I then went walking thru everything else, the museum kinda sucked, i thought it would be cool cos they had some dog exhibition but all they had was some sled and a husky and some notice boards of information. I saw a sign for a paradise exhibition but i couldnt find it anywhere. the one main thing i loved about the gold coast was its tackiness and retro/kitsch old feel about some of the dodgier parts. I might go try and find it again some other time. it was too hot to try too much today.

Tomorrow I am going out to Cannon Hill to have a look at my new place of employment. I am starting off on 2 days there, probably increasing to 3. Probably increasing to 5 cos they will try to poach me. sounds weird but dog groomers are in high demand. Luckily Jess is coming with me to check out the store. I am always nervous meeting new people. We are also going to go check out the other shop at Macgregor and a rival shop in Mt Gravatt. ooooh.

Hmmm, what else? I cant really think of much else... other than I really really like so you think you can dance. I voted for Demi, Rhys and Henry. Henry has gotten really cute. Rhys is just awesome and Demi has really changed! She looks awesome. I dont mind the other dude, cant remember his name, he did the disco thing and is Ben Ikins brother. I am upset JD did so badly. That ballet girl who talks like an idiot annoys me. I am sure she is probably a very sweet girl but the way she comes across seems very annoying.

I should go to sleep... why is it that on days when I am off and have nothing to do I cant sleep in and want to do things, yet on days when I need to get up and be active for work I just wanna lie in bed all day. Maybe this splitting up days thing will make my days less boring and make me excited for work again. or not.

ttfn
re*
kye:
I read every word.

I don't have much time, I am running really late for work. Eeek. But i just wanted to say that there is nothing wrong with building it all up and then, ripping it down if you plan on building it up again.

I hope everything goes well at Cannon Hill!

As for printing, research the various types (screen, lino, etching) and look for one that you'll enjoy. Lino can be lots of fun, and if you want, you're welcome to come up here and play around with my tools and stuff.
Otherwise, screen printing (although expensive to set-up) is hella fun.

I'm glad you enjoyed the exhibition! I really am. What did you think of the works after his shooting? Did you like the electric chairs?
The quote wall was indeed awesome. I would love one at home as well, but I'm thinking a wall covered in blackboard paint will do the trick. And lots of chalk!

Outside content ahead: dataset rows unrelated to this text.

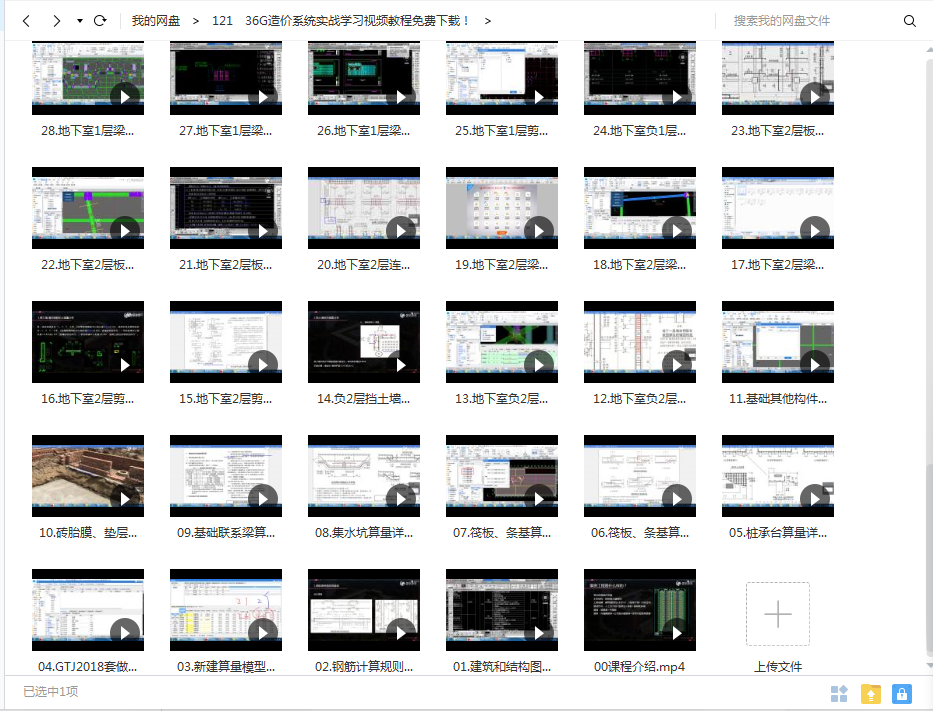Click the yellow upload folder icon
Image resolution: width=933 pixels, height=711 pixels.
870,693
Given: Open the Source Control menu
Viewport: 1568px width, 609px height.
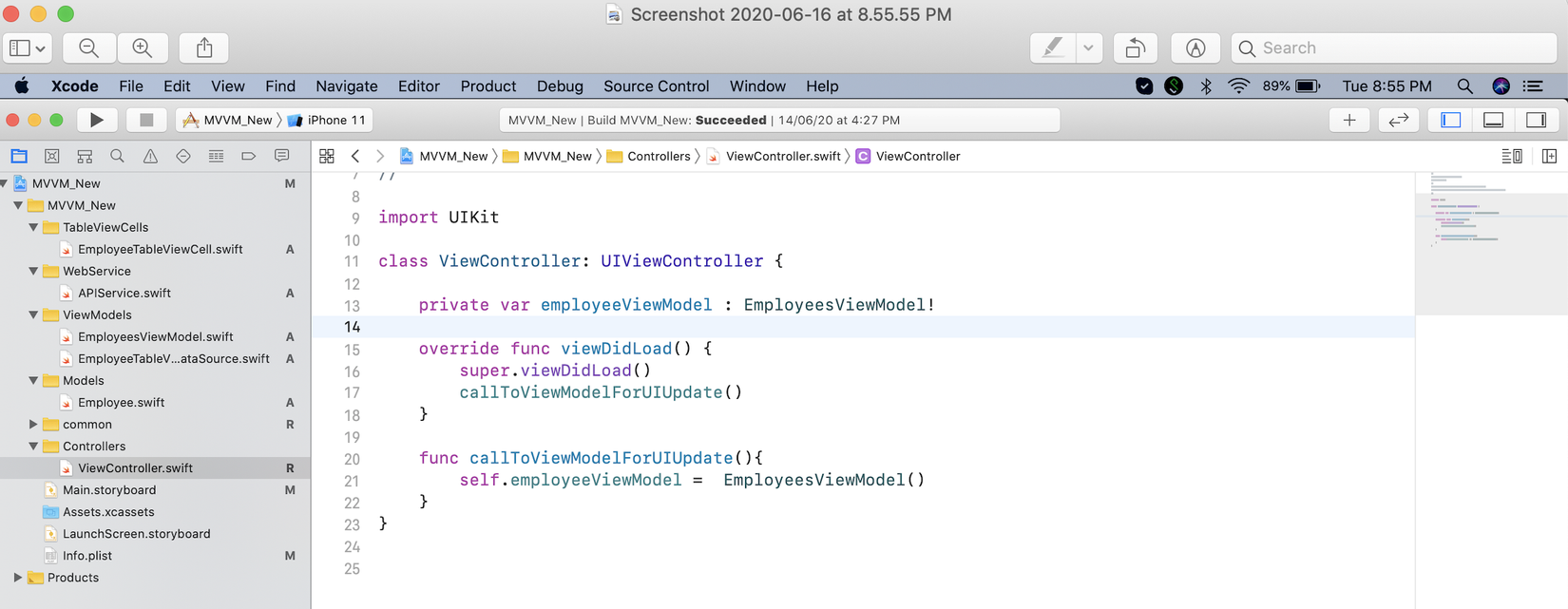Looking at the screenshot, I should point(656,86).
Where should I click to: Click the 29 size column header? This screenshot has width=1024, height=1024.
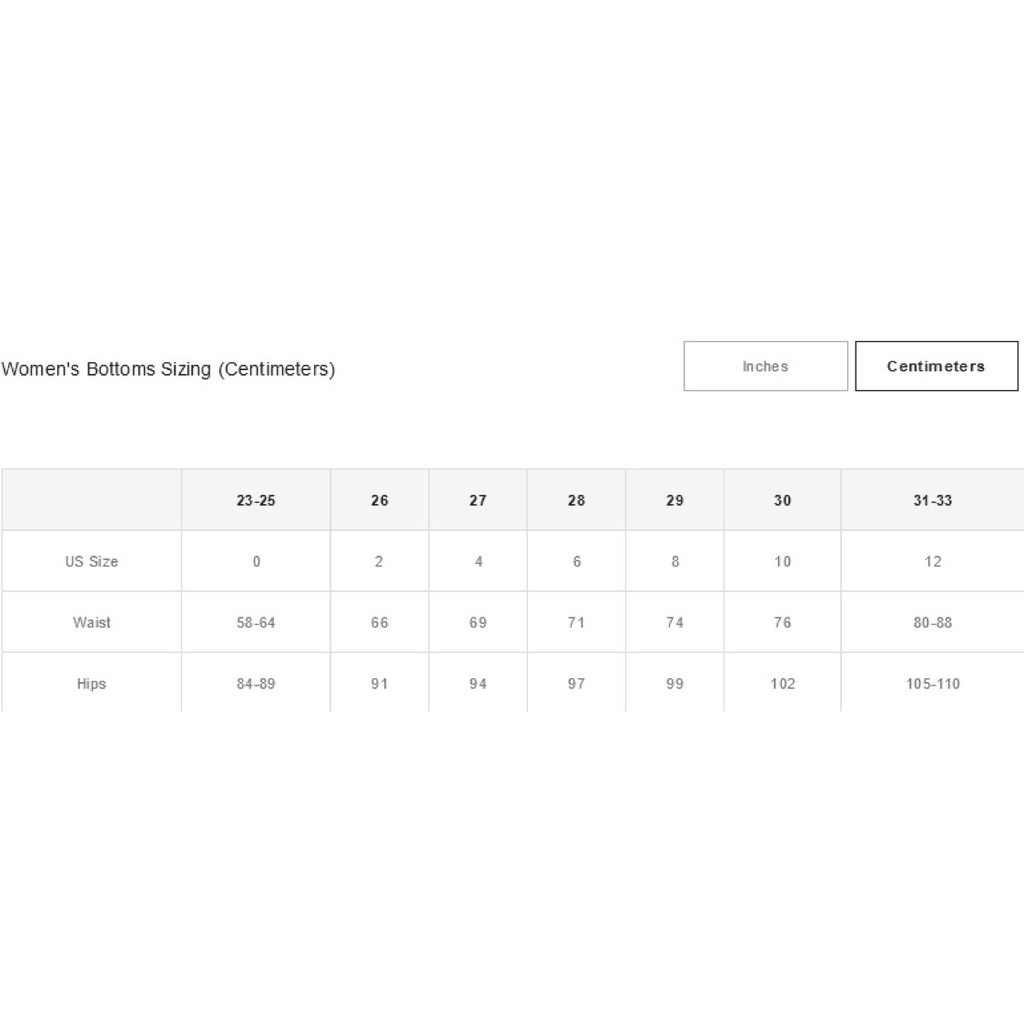click(675, 500)
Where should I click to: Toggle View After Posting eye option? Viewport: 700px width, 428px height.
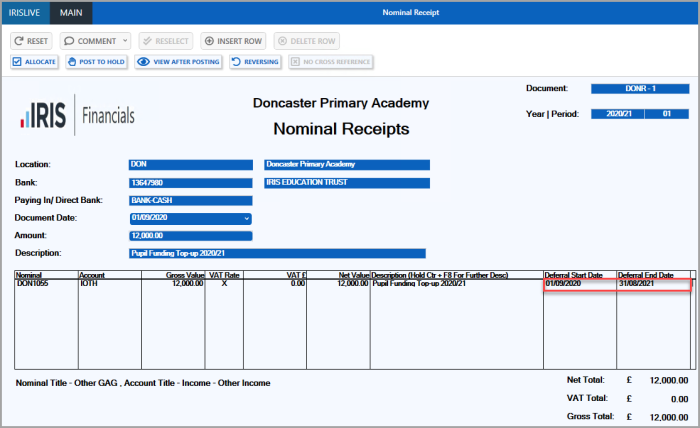click(144, 62)
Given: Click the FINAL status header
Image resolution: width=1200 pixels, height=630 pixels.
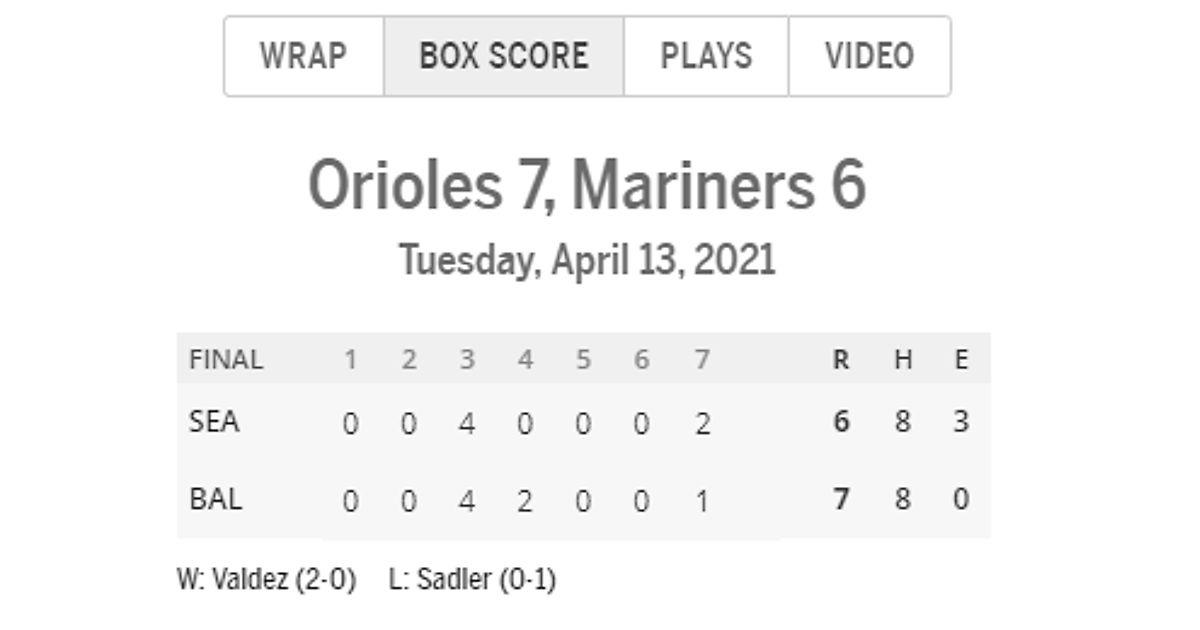Looking at the screenshot, I should point(226,359).
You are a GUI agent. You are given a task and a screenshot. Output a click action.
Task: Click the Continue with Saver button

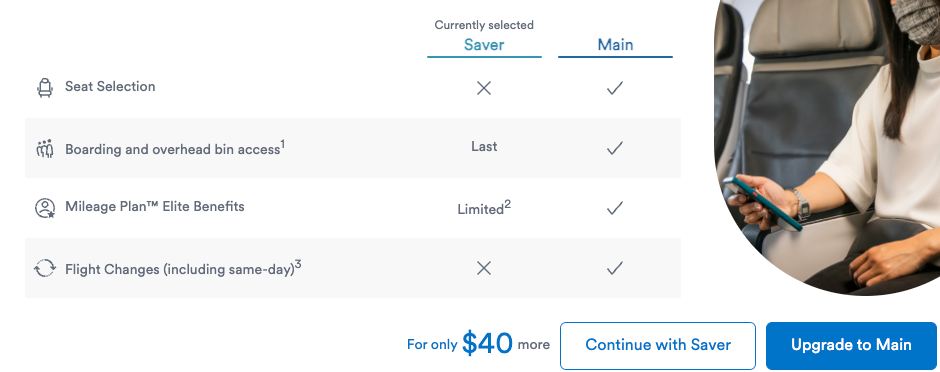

I'm sorry you can't find your lovely apples, but I can only hope that when you find them again, they will be really, really good ones. Also, not giving them away makes perfect sense. It really does. Whoever told you that - about it being dodgy business - is right.

Take care Miss.

P.S. Your picture is awesome!!!
Feb 24, 2008
pocket_rocket:
I read it alll toooo!!! Lol ^^ Kye said exactly what I said!! With the lino/screen printing thing biggrin

That was a good decision re the OTC stuff....They are so much more dangerous (in combinations) than rec stuff... I'm glad to hear you made that choice smile

Pet City is awesome.. I used to go there all the time when I worked in the little shops next door to it. There is so much stuff crammed into a little place.. their fish section is soooooo good! There is also another massive pet shop at Capalaba, but that's ages away... Worth checking out if you are in the area though.